| What the task asks |
When the word "each" shows up in a line of the records below, copy that line.

[Stored items from a collection]
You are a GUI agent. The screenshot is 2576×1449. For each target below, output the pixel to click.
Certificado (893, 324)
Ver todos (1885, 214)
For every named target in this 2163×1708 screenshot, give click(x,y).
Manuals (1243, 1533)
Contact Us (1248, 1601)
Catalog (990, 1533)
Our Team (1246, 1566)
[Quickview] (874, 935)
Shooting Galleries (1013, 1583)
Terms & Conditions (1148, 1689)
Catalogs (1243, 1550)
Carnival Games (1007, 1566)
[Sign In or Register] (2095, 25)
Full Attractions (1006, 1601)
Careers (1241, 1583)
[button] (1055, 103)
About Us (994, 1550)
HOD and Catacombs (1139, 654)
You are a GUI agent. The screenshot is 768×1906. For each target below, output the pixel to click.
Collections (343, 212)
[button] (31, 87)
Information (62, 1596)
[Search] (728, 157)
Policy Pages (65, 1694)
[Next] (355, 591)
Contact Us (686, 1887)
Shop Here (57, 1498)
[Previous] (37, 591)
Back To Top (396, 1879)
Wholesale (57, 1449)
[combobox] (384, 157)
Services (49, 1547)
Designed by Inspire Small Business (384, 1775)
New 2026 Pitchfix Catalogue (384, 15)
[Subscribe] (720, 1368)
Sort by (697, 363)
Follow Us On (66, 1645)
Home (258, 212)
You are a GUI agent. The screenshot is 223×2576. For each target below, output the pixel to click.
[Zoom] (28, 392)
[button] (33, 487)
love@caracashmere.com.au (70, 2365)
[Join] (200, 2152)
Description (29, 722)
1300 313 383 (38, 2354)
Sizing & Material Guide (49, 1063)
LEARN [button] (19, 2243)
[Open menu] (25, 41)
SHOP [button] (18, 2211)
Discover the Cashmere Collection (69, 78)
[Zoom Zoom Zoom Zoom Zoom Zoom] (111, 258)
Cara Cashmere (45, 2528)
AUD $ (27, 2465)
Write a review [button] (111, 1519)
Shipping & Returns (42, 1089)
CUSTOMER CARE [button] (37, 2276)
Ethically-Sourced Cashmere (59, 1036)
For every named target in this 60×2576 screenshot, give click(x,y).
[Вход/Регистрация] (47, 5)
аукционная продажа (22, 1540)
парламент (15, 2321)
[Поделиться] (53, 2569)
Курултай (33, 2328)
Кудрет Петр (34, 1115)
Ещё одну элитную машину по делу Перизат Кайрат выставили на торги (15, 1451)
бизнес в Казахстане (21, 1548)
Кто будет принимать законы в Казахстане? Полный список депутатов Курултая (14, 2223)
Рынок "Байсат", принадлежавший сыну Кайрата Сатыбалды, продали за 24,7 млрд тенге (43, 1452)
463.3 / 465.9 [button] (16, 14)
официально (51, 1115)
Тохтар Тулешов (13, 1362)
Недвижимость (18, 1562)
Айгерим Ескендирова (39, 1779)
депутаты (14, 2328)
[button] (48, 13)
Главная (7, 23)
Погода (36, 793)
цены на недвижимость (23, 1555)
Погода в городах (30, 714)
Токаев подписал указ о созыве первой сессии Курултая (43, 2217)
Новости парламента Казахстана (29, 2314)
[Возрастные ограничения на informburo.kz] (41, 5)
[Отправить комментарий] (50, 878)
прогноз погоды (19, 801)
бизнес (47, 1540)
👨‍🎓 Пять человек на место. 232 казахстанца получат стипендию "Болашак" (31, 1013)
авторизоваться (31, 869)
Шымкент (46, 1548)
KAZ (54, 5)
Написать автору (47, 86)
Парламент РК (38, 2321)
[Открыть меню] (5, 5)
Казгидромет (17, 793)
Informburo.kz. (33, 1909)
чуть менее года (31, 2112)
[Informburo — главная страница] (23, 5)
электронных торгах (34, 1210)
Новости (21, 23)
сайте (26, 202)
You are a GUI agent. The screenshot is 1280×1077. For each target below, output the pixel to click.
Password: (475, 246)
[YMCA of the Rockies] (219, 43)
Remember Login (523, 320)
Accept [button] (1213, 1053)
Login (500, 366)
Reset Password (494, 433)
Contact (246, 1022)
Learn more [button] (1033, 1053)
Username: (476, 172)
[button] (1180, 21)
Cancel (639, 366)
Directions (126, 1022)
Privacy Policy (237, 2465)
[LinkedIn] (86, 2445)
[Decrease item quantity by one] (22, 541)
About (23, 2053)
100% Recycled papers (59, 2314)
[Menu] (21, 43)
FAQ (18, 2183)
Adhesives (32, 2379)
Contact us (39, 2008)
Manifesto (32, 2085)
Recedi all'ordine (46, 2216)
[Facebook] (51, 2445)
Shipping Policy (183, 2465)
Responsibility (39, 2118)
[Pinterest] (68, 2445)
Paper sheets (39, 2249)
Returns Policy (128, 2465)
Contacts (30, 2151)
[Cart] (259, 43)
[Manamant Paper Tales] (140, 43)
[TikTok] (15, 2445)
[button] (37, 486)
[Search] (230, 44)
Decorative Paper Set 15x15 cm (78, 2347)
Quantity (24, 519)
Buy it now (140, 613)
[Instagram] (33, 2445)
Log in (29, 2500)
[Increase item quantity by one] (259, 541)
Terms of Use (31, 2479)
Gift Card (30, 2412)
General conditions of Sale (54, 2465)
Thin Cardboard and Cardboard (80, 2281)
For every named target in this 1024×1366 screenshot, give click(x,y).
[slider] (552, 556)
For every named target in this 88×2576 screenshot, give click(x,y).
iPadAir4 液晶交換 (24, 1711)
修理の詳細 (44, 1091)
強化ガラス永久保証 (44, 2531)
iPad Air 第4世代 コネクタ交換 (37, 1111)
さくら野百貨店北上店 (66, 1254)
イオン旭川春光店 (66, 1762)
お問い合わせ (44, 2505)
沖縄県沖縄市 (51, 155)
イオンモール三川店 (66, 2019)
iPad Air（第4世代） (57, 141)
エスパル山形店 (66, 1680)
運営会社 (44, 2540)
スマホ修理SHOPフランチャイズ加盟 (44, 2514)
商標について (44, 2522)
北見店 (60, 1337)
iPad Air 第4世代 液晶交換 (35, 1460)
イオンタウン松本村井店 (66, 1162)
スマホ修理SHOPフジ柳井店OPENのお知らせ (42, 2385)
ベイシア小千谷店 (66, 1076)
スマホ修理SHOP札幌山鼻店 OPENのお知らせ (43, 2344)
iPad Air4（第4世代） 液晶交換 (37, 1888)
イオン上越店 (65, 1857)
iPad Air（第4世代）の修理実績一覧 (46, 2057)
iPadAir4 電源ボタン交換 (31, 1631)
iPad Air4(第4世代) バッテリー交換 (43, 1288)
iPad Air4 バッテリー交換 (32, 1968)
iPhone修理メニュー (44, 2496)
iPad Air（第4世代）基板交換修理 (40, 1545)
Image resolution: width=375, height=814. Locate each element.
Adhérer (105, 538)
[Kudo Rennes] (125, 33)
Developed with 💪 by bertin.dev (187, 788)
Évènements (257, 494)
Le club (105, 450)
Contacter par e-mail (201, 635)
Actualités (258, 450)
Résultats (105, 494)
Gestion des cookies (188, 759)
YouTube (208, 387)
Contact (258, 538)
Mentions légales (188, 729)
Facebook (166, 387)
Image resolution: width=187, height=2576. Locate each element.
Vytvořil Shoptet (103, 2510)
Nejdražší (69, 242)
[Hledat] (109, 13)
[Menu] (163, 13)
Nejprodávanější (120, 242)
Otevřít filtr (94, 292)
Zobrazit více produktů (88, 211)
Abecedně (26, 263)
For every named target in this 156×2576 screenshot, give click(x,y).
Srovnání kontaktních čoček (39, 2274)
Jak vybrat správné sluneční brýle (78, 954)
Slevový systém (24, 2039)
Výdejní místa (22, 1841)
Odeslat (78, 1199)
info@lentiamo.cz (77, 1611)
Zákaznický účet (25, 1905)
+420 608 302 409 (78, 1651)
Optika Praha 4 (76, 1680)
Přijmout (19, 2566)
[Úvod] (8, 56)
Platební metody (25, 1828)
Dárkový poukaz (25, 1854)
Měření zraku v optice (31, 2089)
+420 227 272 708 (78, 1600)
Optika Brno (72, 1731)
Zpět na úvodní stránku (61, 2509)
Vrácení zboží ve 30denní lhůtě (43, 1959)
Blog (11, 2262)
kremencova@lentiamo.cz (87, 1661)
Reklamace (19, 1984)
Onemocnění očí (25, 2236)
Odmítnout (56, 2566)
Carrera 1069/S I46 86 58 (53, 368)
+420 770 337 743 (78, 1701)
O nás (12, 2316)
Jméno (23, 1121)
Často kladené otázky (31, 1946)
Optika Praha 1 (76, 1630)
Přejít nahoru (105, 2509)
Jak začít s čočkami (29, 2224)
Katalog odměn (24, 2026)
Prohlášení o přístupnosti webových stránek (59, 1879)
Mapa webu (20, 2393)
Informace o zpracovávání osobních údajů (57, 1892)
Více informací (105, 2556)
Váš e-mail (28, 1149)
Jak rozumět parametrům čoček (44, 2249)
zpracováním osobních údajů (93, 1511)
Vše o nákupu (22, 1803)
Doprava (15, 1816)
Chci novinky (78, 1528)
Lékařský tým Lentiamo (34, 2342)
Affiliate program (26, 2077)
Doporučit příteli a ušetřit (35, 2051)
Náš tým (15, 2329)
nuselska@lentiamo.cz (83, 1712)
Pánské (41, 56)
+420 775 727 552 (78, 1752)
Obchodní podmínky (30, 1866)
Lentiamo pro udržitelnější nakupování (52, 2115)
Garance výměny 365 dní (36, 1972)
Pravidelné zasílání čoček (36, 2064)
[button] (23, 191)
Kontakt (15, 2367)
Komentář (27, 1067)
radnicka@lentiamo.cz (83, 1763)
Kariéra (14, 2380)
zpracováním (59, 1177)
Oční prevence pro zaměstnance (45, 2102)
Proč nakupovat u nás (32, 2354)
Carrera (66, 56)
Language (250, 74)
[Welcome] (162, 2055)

| Task solution |
You are a GUI agent. The screenshot is 2576×1449. For each target below, output the pixel to click.
You are a GUI agent. The screenshot is 768×1906. For each target below, output the pixel to click.
You are a GUI agent. The screenshot is 223×2576. For each target below, output the pixel to click.
You are a GUI agent. The screenshot is 1280×1077. For each target below, output the pixel to click.
Image resolution: width=375, height=814. Locate each element.
Image resolution: width=187, height=2576. Locate each element.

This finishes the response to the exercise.